[START OF INPUT FOR THIS TASK]

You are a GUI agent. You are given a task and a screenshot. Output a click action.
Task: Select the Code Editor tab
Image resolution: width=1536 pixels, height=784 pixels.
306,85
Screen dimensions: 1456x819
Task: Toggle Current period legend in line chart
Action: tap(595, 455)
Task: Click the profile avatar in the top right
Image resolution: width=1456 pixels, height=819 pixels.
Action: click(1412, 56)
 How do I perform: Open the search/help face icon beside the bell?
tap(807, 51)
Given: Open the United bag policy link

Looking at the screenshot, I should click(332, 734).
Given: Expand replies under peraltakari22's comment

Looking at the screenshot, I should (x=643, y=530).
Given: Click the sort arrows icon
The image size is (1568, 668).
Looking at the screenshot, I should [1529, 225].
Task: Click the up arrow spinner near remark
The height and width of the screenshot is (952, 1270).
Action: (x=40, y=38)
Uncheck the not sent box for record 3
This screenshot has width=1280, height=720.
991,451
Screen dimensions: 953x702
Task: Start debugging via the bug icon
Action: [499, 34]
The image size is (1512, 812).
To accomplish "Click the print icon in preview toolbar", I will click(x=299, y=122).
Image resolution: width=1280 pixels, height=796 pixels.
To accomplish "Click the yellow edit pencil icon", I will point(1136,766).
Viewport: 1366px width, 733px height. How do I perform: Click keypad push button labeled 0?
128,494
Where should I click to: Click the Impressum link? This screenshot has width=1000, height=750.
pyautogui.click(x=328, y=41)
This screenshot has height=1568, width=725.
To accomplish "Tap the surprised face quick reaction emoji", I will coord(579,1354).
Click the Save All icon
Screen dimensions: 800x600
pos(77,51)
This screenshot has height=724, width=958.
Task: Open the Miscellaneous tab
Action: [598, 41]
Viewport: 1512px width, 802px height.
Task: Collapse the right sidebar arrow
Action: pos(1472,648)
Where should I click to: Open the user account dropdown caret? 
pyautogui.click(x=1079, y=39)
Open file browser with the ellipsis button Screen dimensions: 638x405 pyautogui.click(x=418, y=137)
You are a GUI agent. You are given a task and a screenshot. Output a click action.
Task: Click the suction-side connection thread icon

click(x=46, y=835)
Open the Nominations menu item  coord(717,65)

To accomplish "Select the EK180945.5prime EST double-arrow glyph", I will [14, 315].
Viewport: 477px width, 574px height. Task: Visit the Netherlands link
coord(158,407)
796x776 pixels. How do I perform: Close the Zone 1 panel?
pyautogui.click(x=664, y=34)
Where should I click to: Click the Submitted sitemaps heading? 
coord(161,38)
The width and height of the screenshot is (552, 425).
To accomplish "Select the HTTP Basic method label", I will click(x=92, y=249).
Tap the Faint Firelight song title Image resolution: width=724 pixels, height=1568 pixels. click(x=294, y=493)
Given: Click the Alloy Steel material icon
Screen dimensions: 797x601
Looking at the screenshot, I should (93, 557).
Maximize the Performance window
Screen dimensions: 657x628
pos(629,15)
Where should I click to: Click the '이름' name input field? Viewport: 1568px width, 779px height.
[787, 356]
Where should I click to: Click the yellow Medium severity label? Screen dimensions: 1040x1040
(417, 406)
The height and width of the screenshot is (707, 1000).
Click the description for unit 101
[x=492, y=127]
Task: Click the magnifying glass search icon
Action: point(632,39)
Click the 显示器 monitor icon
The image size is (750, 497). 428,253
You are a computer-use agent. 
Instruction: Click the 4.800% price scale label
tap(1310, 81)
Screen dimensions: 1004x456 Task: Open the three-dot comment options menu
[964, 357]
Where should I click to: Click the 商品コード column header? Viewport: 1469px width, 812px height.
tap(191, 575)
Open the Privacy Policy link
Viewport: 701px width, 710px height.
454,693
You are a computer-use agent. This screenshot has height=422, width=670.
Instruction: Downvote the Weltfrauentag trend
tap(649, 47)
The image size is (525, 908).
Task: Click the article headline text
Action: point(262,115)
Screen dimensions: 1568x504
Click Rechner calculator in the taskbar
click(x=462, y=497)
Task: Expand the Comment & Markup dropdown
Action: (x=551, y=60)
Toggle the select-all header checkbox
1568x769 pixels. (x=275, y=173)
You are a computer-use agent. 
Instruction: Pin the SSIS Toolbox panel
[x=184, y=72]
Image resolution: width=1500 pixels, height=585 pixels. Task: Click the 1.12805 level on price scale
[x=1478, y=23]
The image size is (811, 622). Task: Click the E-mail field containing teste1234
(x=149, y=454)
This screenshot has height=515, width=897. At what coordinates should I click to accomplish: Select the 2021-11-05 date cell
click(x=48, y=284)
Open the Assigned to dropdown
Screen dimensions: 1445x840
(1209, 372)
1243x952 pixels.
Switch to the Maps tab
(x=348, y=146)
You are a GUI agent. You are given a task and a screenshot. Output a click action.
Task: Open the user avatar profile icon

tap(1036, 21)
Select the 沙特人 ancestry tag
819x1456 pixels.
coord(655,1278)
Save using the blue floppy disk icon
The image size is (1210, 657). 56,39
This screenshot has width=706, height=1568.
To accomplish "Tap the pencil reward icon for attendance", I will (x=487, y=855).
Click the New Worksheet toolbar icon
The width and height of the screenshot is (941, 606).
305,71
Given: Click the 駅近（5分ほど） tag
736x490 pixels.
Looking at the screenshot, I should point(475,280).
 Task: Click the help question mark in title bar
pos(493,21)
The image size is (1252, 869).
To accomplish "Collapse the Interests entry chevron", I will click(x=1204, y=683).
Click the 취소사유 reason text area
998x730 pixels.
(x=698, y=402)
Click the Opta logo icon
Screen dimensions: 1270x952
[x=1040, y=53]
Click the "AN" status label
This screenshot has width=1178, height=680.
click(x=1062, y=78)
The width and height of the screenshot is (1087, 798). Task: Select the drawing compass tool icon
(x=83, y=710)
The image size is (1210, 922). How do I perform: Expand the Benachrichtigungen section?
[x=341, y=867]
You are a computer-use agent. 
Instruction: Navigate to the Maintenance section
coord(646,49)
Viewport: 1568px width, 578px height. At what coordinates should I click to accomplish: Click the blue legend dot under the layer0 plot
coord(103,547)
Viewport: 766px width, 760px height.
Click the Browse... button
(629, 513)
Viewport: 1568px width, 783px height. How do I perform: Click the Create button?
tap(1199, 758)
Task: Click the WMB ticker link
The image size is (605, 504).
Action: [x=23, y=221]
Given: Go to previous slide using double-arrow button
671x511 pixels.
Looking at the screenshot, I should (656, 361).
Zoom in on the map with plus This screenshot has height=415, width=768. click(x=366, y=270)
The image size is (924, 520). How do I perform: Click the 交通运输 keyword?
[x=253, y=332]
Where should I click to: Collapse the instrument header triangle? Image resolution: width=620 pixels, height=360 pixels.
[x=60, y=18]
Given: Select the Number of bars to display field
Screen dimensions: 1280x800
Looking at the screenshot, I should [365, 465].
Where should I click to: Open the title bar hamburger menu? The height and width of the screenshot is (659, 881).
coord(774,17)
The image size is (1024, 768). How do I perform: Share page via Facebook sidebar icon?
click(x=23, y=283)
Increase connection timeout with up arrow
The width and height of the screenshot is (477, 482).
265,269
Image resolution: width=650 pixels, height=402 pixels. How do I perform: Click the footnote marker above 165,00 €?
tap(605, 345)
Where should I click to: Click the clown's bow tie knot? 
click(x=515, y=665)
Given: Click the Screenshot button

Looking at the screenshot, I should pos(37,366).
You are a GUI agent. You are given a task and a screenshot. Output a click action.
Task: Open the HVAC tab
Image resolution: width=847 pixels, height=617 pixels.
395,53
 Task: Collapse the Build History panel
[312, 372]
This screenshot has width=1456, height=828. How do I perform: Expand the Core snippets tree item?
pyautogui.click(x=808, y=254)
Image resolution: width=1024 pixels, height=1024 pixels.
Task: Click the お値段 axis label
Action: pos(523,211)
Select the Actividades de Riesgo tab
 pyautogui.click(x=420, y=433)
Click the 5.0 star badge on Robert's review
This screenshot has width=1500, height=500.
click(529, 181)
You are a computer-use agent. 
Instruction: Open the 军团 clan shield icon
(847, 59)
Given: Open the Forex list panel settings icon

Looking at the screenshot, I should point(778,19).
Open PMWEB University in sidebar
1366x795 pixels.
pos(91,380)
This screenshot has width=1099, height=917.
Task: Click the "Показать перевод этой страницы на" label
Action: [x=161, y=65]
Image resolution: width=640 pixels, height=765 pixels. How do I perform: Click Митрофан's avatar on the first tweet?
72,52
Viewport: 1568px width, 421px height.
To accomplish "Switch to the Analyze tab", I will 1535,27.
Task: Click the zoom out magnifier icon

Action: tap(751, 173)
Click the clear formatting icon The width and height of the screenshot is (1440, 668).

[END OF INPUT FOR THIS TASK]

### WHAT NEEDS TO BE DONE
List each line in the data above that contains the word "blue".

### SOLUTION FOR THIS PROBLEM
Save using the blue floppy disk icon
Viewport: 1568px width, 578px height. At what coordinates should I click to accomplish: Click the blue legend dot under the layer0 plot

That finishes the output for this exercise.